The Austrian Chancellor was forced to resign amid a corruption scandal. But the nominee for his succession, a loyalist career diplomat, is not likely to change anything that allowed the ‘System of Kurz’ to take grip of the country.
For some time, the 35-year-old Sebastian Kurz was one of Europe's shooting stars. The youngest chancellor in the world and celebrated by Newsweek as a "Wunderkind," Kurz was hailed as a hero by German news media and conservative politicians.
But as quickly as he rose, he fell. At least for the time being.
Two years ago, Kurz ended his cooperation with the former leader of Austria's far-right FPO and Vice-Chancellor, Heinz-Christian Strache. The government was subsequently dissolved over a major scandal known as the Ibiza Gate Scandal.
Back then, Strache had to resign from both posts after a video was revealed showing him appearing to offer public contracts in return for campaign help from a fake Russian backer.

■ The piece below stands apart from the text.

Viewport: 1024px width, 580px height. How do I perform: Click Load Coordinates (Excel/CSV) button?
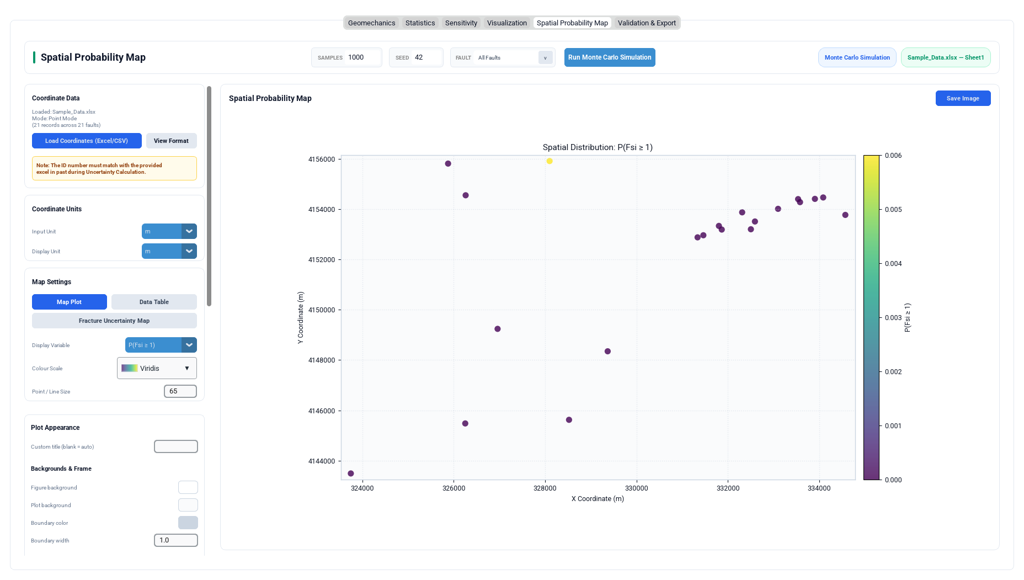pos(87,141)
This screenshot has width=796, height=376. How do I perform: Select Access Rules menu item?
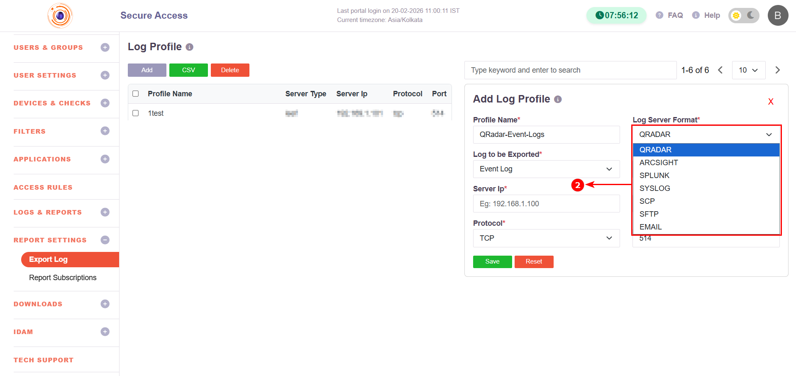[43, 188]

But while Strache had to resign in the wake of the Ibiza Gate Scandal merely for his intention to buy up the biggest tabloid to strengthen his party, the current crisis is even more fundamental.
In contrast to the wishful thinking of FPO-Strache, Kurz and his closest confidants seem to have turned precisely those fantasies into a reality that almost made Strache a political persona non grata. At least, that is the view of the Public Prosecutor's Office for Economic Affairs and Corruption (WKStA), which, on the basis of a concrete suspicion, has named Kurz and some of his closest associates as defendants on suspicion of embezzlement, corruption and breach of trust.
Several offices were raided by the WKStA, which is investigating the chancellor and nine other individuals and three organisations, including Kurz's governing party, the Austrian People's Party (OVP).
The fragile position of Kurz
While Kurz has not been willing to show any remorse for the first few days, he has now vacated his executive chair on Saturday evening after investigative journalists from the weekly investigative magazine Falter exposed conversations in which Kurz and his close circles expressed themselves in the most condescending and insulting manner toward former party leaders whom they pushed from power to take complete control over the party.
In fact, when Kurz took over the party in 2017, he seized all power by changing the party's constitution. The OVP was at a low in the polls.
Today, if the suspicion is true, we know that some of these polls were reworked by Kurz's power circle, apparently in exchange for millions in media funding from the Ministry of Finance.
The media made Kurz a rising star, who was supposed to help the down-and-out party of old men to rise to the top with Kurz's populist clan.
But the price paid by the OVP was high: All power became centralised in the hands of the new young party leader. Kurz changed the party's design from black to turquoise and filled important posts with people who belonged to his loyalist inner circle.
Just as the chancellor was a perfect media star, the ministers gathered around him were primarily meant for presentation. Politics in Austria became all about communications policy. Factual politics disappeared.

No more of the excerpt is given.